(Data items)
::::::::::

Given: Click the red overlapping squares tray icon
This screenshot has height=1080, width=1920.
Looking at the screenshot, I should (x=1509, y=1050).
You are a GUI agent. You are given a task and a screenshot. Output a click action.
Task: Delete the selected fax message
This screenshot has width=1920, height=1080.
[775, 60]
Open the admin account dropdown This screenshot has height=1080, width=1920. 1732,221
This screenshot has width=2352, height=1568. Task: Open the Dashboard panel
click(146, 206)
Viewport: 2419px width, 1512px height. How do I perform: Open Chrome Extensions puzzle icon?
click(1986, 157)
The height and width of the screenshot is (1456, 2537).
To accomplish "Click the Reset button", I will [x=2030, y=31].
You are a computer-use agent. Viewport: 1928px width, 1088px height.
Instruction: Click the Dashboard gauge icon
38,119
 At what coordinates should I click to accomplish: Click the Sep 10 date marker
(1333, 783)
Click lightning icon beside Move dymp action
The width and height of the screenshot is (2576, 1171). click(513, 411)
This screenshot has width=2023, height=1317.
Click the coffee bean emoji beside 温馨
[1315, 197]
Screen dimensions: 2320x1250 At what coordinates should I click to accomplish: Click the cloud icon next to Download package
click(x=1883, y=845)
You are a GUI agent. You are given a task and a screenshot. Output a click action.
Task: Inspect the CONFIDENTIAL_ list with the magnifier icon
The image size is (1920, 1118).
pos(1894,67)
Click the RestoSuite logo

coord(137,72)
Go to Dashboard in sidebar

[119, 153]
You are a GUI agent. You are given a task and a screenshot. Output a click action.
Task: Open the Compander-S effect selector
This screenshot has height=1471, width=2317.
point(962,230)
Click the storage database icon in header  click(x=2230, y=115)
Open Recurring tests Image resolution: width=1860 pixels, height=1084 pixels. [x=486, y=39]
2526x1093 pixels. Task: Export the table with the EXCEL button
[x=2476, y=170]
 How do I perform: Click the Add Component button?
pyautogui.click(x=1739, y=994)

::::::::::

*Work order*:
What you return must match the records above exactly, line for line.

*Task solution*:
Given: Click the red overlapping squares tray icon
This screenshot has height=1080, width=1920.
Looking at the screenshot, I should (x=1509, y=1050).
You are a GUI agent. You are given a task and a screenshot. Output a click action.
Task: Delete the selected fax message
This screenshot has width=1920, height=1080.
[775, 60]
Open the admin account dropdown This screenshot has height=1080, width=1920. 1732,221
This screenshot has width=2352, height=1568. Task: Open the Dashboard panel
click(146, 206)
Viewport: 2419px width, 1512px height. How do I perform: Open Chrome Extensions puzzle icon?
click(1986, 157)
The height and width of the screenshot is (1456, 2537).
To accomplish "Click the Reset button", I will [x=2030, y=31].
You are a computer-use agent. Viewport: 1928px width, 1088px height.
Instruction: Click the Dashboard gauge icon
38,119
 At what coordinates should I click to accomplish: Click the Sep 10 date marker
(1333, 783)
Click lightning icon beside Move dymp action
The width and height of the screenshot is (2576, 1171). click(513, 411)
This screenshot has width=2023, height=1317.
Click the coffee bean emoji beside 温馨
[1315, 197]
Screen dimensions: 2320x1250 At what coordinates should I click to accomplish: Click the cloud icon next to Download package
click(x=1883, y=845)
You are a GUI agent. You are given a task and a screenshot. Output a click action.
Task: Inspect the CONFIDENTIAL_ list with the magnifier icon
The image size is (1920, 1118).
pos(1894,67)
Click the RestoSuite logo

coord(137,72)
Go to Dashboard in sidebar

[119, 153]
You are a GUI agent. You are given a task and a screenshot. Output a click action.
Task: Open the Compander-S effect selector
This screenshot has height=1471, width=2317.
point(962,230)
Click the storage database icon in header  click(x=2230, y=115)
Open Recurring tests Image resolution: width=1860 pixels, height=1084 pixels. [x=486, y=39]
2526x1093 pixels. Task: Export the table with the EXCEL button
[x=2476, y=170]
 How do I perform: Click the Add Component button?
pyautogui.click(x=1739, y=994)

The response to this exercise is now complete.